* AUFGABEN:
a) Übernehmen Sie aus dem Text über Plagiate wortgetreu den Abschnitt, der bei „Es verschieben sich“ beginnt und bei „der Allgemeinheit gehören.“ endet.
b) Schreiben Sie den Text über Plagiate im Anschluss an seinen letzten Satz weiter.

* SEITENAUSZUG:
Für Hans-Walter Hoge, den 63-jährigen Direktor des Gymnasiums Lerchenfeld in Hamburg, steht eins außer Frage: „Es gibt kaum noch Skrupel beim Klauen“, sagt er. Weil ihm in den vergangenen Jahren immer häufiger Arbeiten vorgelegt wurden, die von A bis Z abgekupfert waren, lässt er seine Schüler inzwischen schriftlich erklären, dass sie nur die Quellen verwendet haben, die sie auch als Quelle nennen. Vielleicht hat er damit die Grundlage für einen neuen und angemessenen Umgang gelegt. „Natürlich hat es das Plagiat schon während meiner Schulzeit gegeben“, sagt Hoge und schiebt die randlose Brille den Nasenrücken hoch. „Der Unterschied ist, dass beim Abschreiben damals der Text über die Hand doch auch irgendwie ins Hirn des Plagiators gelangte. Das ist heute anders, wenn man mit wenigen Klicks ganze Seiten übernehmen kann.“ Das Lerchenfeld ist eine übersichtliche Schule, Hoge kennt seine Schüler persönlich. „Ich will nicht sagen, dass die Plagiatoren moralische Bedenken gegenüber Urheber und Aufgabensteller beiseiteschieben“, sagt er: „Sie haben gar keine.“ Einen Grund dafür sieht Hoge im schier unendlichen Angebot des Internets. „Es liegt so viel rum, dass schon das Aufsammeln und Finden im Selbstverständnis der Plagiatoren als kreativer Akt gilt.“

Es verschieben sich Maßstäbe. Dein und Mein wird neu definiert, wie vielleicht auch das Du und Ich. So weit jedenfalls wagt sich Michael Bongardt, der geschäftsführende Direktor des Instituts für Vergleichende Ethik in Berlin, vor: „Das Verständnis von Identität insgesamt wandelt sich“, sagt er. „Es ist gang und gäbe, dass junge Menschen in Internetforen unter Fantasienamen Meinungen verbreiten. Wer solche Pseudonyme benutzt, distanziert sich von dem, was er produziert.“ Denker und Erdachtes gehören nicht mehr untrennbar zusammen. Deshalb bedienen sich laut Bongardt „viele wie selbstverständlich fremder Inhalte“. Und bewegen sich so zu einer mittelalterlichen Mentalität zurück, nach der geistige Äußerungen der Allgemeinheit gehören.

* ERFASSTE DATEN:
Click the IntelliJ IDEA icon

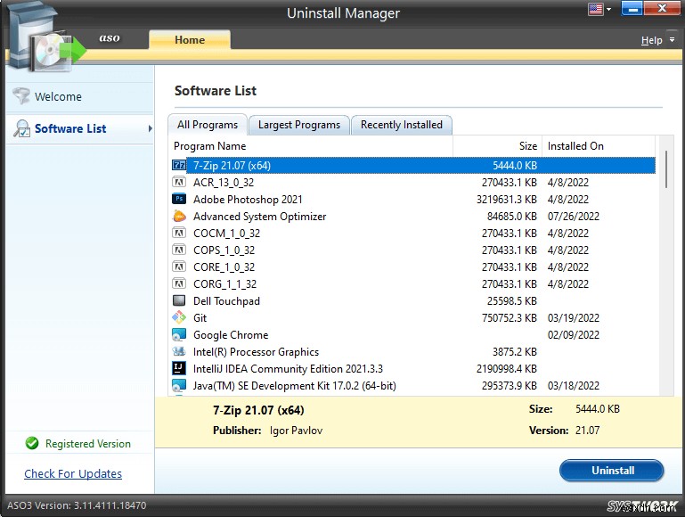pos(179,368)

* LÖSUNGEN:
a)
Es verschieben sich Maßstäbe. Dein und Mein wird neu definiert, wie vielleicht auch das Du und Ich. So weit jedenfalls wagt sich Michael Bongardt, der geschäftsführende Direktor des Instituts für Vergleichende Ethik in Berlin, vor: „Das Verständnis von Identität insgesamt wandelt sich“, sagt er. „Es ist gang und gäbe, dass junge Menschen in Internetforen unter Fantasienamen Meinungen verbreiten. Wer solche Pseudonyme benutzt, distanziert sich von dem, was er produziert.“ Denker und Erdachtes gehören nicht mehr untrennbar zusammen. Deshalb bedienen sich laut Bongardt „viele wie selbstverständlich fremder Inhalte“. Und bewegen sich so zu einer mittelalterlichen Mentalität zurück, nach der geistige Äußerungen der Allgemeinheit gehören.

b)
Überlegungen dieser Art sind Justus fremd. Er fühlte sich ertappt, ja. Aber schlechtes Gewissen? Eher versteht er die ganze Aufregung nicht. „Jeder holt sich 80 Prozent seiner Referate aus dem Netz. Ich dachte: Wenn’s alle machen, wieso soll das verwerflich sein?“ Im Studium laufe es jetzt nicht anders als damals in der Schule. „Auf dem Campus stellt sich keiner die Frage, ob er kopieren soll – sondern wo.“ Wie die anderen, so auch er. „Ich hab doch gar keine Wahl“, rechtfertigt er den Ideenklau. „Studieren ist hart. Ständig wollen sie Leistungen sehn. Da heißt es dopen oder abkupfern“.

Es ist noch nicht lange her, da saß in Berlin ein 18-jähriger Schüler vor einem dreiköpfigen Lehrerausschuss und musste sich rechtfertigen. Der Vorwurf: Er hatte abgeschrieben. Das kostete ihn die Abiturzulassung für dieses Schuljahr, eine harte Konsequenz gemessen daran, dass das Vergehen als alltäglich gilt.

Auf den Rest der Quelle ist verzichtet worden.